Text and item location rows
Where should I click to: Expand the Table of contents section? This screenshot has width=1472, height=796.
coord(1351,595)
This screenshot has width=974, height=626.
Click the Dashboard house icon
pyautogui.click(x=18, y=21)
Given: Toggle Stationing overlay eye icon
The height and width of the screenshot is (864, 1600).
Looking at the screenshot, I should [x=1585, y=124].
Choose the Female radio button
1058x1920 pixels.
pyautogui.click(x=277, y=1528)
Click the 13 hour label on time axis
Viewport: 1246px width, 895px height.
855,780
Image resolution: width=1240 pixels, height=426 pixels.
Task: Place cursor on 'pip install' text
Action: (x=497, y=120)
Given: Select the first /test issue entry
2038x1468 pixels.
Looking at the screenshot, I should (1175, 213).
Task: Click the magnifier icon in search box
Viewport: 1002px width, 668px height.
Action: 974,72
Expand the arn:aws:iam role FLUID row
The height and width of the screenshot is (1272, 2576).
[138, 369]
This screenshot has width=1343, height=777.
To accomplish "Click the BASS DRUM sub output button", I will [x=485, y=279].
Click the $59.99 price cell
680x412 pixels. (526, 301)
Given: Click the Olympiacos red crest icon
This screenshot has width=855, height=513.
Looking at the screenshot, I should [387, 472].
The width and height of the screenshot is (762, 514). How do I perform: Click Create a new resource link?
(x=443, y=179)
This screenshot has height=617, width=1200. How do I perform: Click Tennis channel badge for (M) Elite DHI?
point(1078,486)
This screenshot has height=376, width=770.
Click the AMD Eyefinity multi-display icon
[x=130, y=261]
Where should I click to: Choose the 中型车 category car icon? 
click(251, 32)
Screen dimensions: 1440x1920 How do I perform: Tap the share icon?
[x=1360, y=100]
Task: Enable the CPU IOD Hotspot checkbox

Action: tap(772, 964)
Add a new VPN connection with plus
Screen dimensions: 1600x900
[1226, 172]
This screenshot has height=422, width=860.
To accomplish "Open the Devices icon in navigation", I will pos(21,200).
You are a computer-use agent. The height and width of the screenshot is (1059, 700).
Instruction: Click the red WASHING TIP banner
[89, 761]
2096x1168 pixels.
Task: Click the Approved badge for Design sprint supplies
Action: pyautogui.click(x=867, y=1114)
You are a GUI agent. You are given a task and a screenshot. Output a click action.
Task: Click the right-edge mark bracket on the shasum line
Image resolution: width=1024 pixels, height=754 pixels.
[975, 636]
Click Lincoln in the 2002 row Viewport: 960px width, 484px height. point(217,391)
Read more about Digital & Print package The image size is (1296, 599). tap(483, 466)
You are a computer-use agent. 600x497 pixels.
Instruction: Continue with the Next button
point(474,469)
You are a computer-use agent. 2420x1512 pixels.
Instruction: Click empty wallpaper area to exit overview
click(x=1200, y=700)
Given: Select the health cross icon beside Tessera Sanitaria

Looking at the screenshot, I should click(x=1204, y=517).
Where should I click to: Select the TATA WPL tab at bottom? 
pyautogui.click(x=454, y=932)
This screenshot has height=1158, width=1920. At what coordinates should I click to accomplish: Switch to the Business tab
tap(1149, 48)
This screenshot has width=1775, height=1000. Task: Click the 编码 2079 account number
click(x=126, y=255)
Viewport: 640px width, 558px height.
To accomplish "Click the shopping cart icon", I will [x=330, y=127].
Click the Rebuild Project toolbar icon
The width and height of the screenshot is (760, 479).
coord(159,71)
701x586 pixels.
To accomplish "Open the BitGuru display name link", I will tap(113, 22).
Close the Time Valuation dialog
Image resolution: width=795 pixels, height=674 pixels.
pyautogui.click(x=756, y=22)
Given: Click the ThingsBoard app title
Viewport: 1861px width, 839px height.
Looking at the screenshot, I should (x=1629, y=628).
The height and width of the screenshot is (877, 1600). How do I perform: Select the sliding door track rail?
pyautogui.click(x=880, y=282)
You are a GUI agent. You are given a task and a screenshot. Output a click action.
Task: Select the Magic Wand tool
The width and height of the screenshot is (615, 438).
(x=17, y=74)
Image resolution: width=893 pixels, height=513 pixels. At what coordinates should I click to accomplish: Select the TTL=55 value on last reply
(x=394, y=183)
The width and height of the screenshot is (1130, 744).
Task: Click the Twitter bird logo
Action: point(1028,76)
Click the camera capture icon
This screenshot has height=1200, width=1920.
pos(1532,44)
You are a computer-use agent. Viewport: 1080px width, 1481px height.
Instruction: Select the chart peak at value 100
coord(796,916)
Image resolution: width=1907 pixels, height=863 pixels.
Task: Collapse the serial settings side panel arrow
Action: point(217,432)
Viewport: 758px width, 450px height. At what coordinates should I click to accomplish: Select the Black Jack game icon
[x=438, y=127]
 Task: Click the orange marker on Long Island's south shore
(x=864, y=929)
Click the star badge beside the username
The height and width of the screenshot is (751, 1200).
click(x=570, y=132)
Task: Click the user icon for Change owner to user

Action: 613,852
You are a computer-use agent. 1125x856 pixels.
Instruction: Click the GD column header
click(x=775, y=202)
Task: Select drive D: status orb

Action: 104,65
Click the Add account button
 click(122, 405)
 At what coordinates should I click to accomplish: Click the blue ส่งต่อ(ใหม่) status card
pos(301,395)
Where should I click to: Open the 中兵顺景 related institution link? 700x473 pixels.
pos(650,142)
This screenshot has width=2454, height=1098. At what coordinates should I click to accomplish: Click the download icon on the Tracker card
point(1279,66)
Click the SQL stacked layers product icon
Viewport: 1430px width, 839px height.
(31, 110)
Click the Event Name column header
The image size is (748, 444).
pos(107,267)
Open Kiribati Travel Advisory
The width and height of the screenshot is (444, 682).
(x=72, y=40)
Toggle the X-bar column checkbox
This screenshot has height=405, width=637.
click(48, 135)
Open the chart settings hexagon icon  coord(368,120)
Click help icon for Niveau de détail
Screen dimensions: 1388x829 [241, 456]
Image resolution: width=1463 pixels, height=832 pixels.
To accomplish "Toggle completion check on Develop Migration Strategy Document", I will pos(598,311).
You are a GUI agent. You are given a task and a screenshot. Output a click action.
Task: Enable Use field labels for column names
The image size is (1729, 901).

Task directions
Turn the rows from the line containing "This screenshot has height=617, width=1200." to the line containing "I will pos(21,200)." into a Markdown table with the columns Number and Text. Skip blank lines.

Solution to the exercise
| Number | Text |
|---|---|
| 1 | This screenshot has height=617, width=1200. How do I perform: Click Tennis channel badge for (M) Elite DHI? |
| 2 | point(1078,486) |
| 3 | This screenshot has height=376, width=770. |
| 4 | Click the AMD Eyefinity multi-display icon |
| 5 | [x=130, y=261] |
| 6 | Where should I click to: Choose the 中型车 category car icon?  |
| 7 | click(251, 32) |
| 8 | Screen dimensions: 1440x1920 How do I perform: Tap the share icon? |
| 9 | [x=1360, y=100] |
| 10 | Task: Enable the CPU IOD Hotspot checkbox |
| 11 | Action: tap(772, 964) |
| 12 | Add a new VPN connection with plus |
| 13 | Screen dimensions: 1600x900 |
| 14 | [1226, 172] |
| 15 | This screenshot has height=422, width=860. |
| 16 | To accomplish "Open the Devices icon in navigation", I will pos(21,200). |